Pour une anthropologie des matériaux de l’architecture

Table ronde « Pour une anthropologie des matériaux de l’architecture »
Festival de l’histoire de l’art, Fontainebleau, dimanche 31 mai, 15h-16h15
Château de Fontainebleau, Salle des Colonnes

Intervenants : Laurent Baridon, Valérie Nègre, Antoine Picon

 Si les arts concernés par l’histoire de l’art sont dits visuels parce que leurs productions doivent être regardées pour être perçues, la conception de ces mêmes œuvres, jusqu’à un passé récent, relève d’opérations qui mettent en jeu la matière. La prise en compte de la matérialité des arts visuels permettrait de reconsidérer quelques unes de nos plus anciennes certitudes théoriques. La tradition de la mimésis pourrait en être relativisée si l’on considère qu’en imitant la nature, les artistes transposent les formes d’une matière à l’autre – les nuages figés en pigments dilués sur une toile, la chair humaine éternisée dans le marbre du sculpteur, l’arbre pétrifié en colonne par l’architecte et le tailleur de pierre. La fascination exercée par les artefacts est due à cette opération magique qui tient aux métamorphoses des étiologies mythiques et aux transsubstantiations des rites sacrés, depuis les xoana de Dédale jusqu’aux viscosités hybrides de Matthew Barney en passant par l’imago des chrétiens.

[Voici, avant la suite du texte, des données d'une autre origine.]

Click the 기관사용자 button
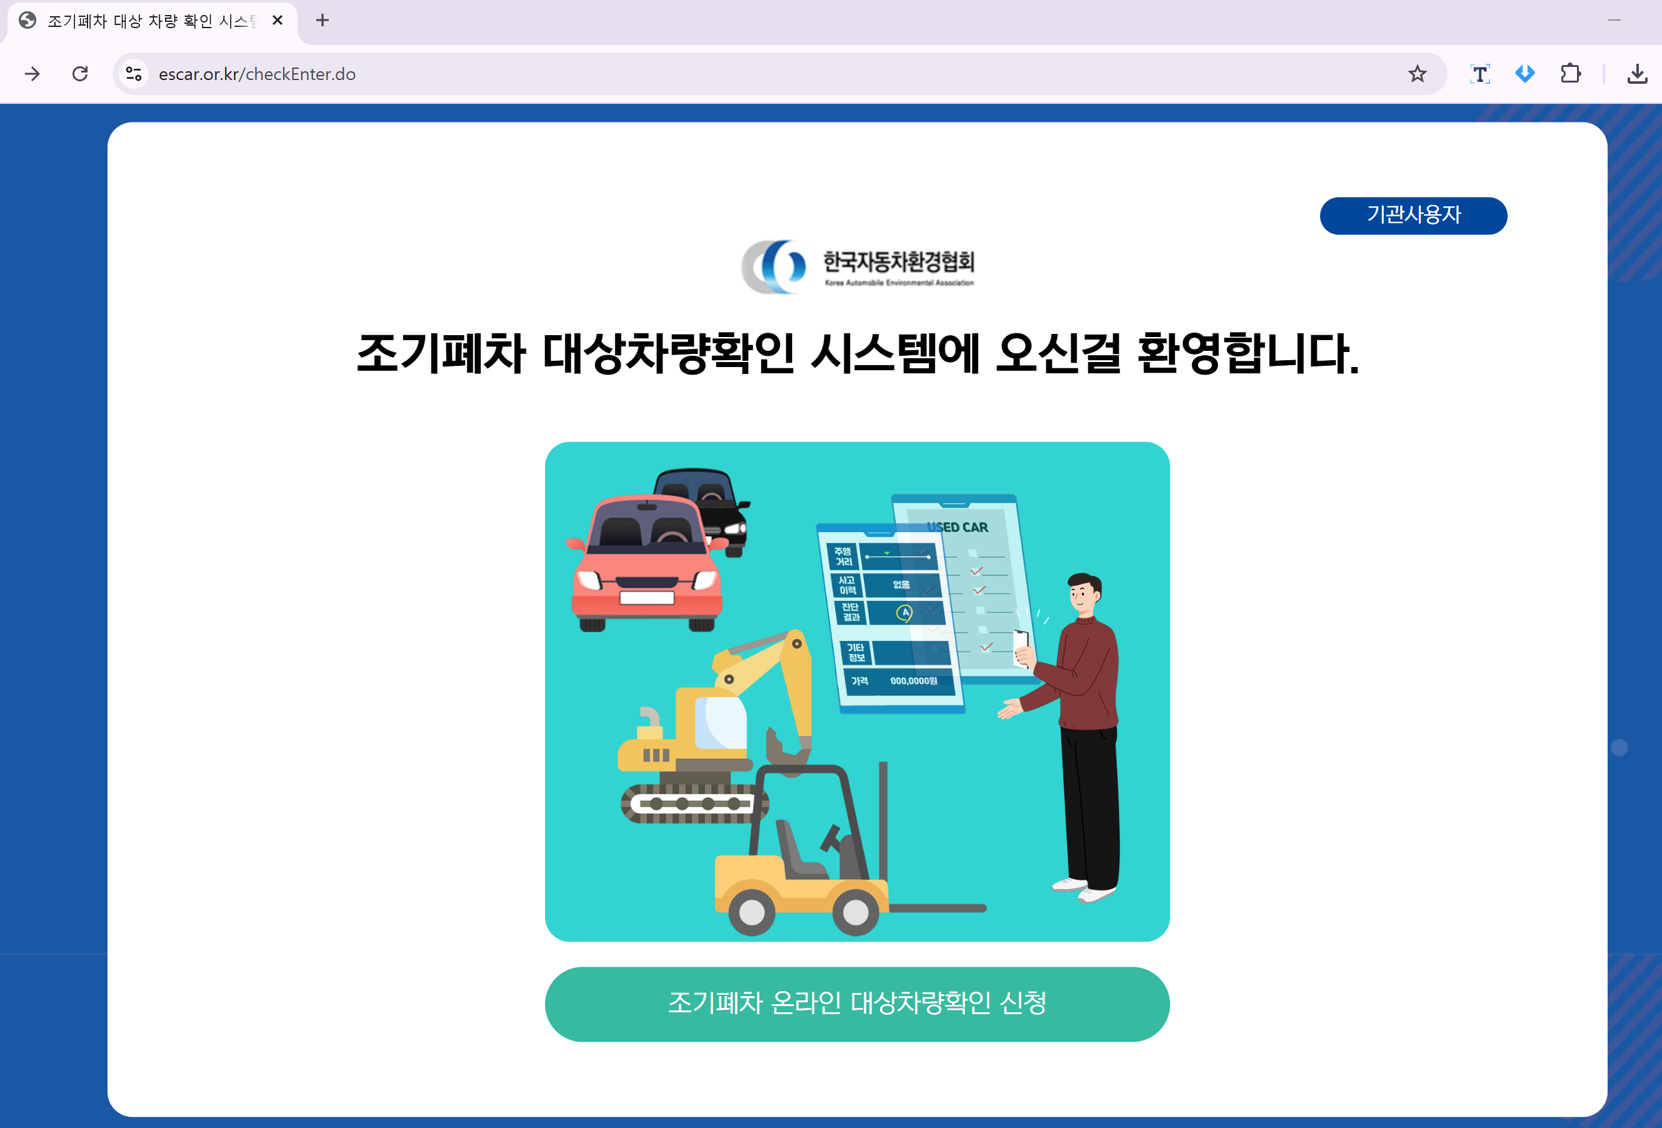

L’histoire de l’architecture pourrait bénéficier d’un plus grand intérêt porté aux matériaux. Il ne s’agit pas de cantonner cette approche aux domaines de l’histoire des techniques et de la construction, mais d’utiliser leurs apports pour lancer des ponts avec d’autres champs relevant de considérations tant sociales qu’esthétiques. Cette approche des matériaux permet de lier les points de vue des concepteurs et des usagers – à la manière de l’anthropologie de l’espace – mais en y adjoignant ceux des techniciens, des inventeurs et des constructeurs. L’approche anthropologique réside dans la volonté de considérer les valeurs attachées aux matériaux par les hommes qui pensent, font et utilisent les édifices dans une société et une culture donnée. Il faut également comparer les traditions culturelles, étudier leurs spécificités historiques et suivre les cheminements de leurs éventuelles rencontres et enrichissements réciproques.

L’histoire du ciment puis du béton armé montre que ces matériaux ont pu incarner des projets sociaux et politiques autant que techniques et qu’esthétiques. Ses acteurs sont des inventeurs, des ingénieurs, des entrepreneurs, des architectes et des usagers. Elle révèle également que l’usage apparent du béton ne s’est imposé qu’au prix d’analogies avec la construction en terre, puis en pierre et en bois, avant de trouver des caractéristiques spécifiques. Ces analogies ont contribué à le faire accepter par les usagers, pourtant a priori rétifs car attachés aux nobles et positives valeurs de la pierre de taille ou à l’authenticité du bois. Dans la seconde moitié du XXe siècle, le béton est devenu un matériau noble. L’usage qu’en fait Tadao Ando, par exemple, est révélateur d’un syncrétisme entre les symboliques sacrées attachées au bois et aux pierres dans la culture nippone et la modernité esthétique européenne.

L’approche anthropologique des matériaux présente également une dimension prospective. Il ne s’agit pas de sanctifier des matières censées incarner une authenticité due à leur caractère ancestral ou naturel. Les nouveaux matériaux issus de la chimie et de la physique depuis un siècle doivent être pris en compte pour comprendre en quoi leurs utilisations et leurs appropriations par les usagers dépendent nécessairement des relations lointainement fondées entre les hommes et les matières dont ils s’entourent, et en quoi leur invention peut contribuer à concevoir nos futurs abris, habitacles et environnements. Il s’agit de montrer que l’usage et la mise en œuvre des matériaux ne doit pas se borner à la production d’édifices dont les formes sculpturales et texturées réduisent l’architecture à de séduisants et photogéniques spectacles ; que les problématiques du numérique et du virtuel ne se réduisent pas au visuel mais qu’elles fondent de nouvelles écologies dans le lien des hommes aux matériaux.